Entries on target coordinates
---------------

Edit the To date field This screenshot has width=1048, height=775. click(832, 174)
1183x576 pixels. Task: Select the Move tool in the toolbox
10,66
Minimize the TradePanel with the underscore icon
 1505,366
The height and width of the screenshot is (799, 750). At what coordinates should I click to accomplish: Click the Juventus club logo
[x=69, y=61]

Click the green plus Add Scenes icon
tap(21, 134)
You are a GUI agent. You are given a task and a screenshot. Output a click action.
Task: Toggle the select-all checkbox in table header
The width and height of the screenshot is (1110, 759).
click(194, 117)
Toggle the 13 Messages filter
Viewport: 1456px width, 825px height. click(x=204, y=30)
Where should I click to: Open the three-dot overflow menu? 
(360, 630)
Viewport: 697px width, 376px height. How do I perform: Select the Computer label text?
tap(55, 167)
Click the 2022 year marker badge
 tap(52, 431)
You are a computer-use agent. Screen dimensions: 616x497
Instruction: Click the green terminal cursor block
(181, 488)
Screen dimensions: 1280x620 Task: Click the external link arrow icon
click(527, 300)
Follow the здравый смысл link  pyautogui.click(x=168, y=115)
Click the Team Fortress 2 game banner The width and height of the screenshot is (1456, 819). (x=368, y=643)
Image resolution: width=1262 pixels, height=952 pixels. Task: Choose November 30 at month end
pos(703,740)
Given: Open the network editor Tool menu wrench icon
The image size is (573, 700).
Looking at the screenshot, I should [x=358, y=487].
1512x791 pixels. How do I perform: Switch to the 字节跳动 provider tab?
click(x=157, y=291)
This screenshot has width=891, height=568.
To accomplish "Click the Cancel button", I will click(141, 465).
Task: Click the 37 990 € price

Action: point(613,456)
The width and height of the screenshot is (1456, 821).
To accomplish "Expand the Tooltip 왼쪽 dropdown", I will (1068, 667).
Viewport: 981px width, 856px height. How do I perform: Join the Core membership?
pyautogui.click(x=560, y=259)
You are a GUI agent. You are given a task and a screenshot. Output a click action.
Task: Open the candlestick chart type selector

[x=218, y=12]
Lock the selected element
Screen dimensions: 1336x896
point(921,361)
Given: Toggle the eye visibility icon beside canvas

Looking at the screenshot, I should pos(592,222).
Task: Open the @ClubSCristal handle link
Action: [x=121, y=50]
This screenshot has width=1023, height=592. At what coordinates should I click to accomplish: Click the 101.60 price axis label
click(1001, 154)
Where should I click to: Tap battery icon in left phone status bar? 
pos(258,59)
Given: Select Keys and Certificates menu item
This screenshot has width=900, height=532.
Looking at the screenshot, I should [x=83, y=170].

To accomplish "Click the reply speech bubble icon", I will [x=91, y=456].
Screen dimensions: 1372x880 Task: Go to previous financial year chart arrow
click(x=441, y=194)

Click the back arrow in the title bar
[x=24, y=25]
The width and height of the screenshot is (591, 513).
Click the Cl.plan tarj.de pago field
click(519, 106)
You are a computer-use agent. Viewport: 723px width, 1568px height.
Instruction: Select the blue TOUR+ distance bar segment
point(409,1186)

---------------

* _Do this_:
Reproduce the part of the material that opens with the line containing "The height and" and closes with the line containing "tap(21, 134)", substituting "blue" for "green" and keeping everything else the same.

* _Result for this task_:
The height and width of the screenshot is (799, 750). At what coordinates should I click to accomplish: Click the Juventus club logo
[x=69, y=61]

Click the blue plus Add Scenes icon
tap(21, 134)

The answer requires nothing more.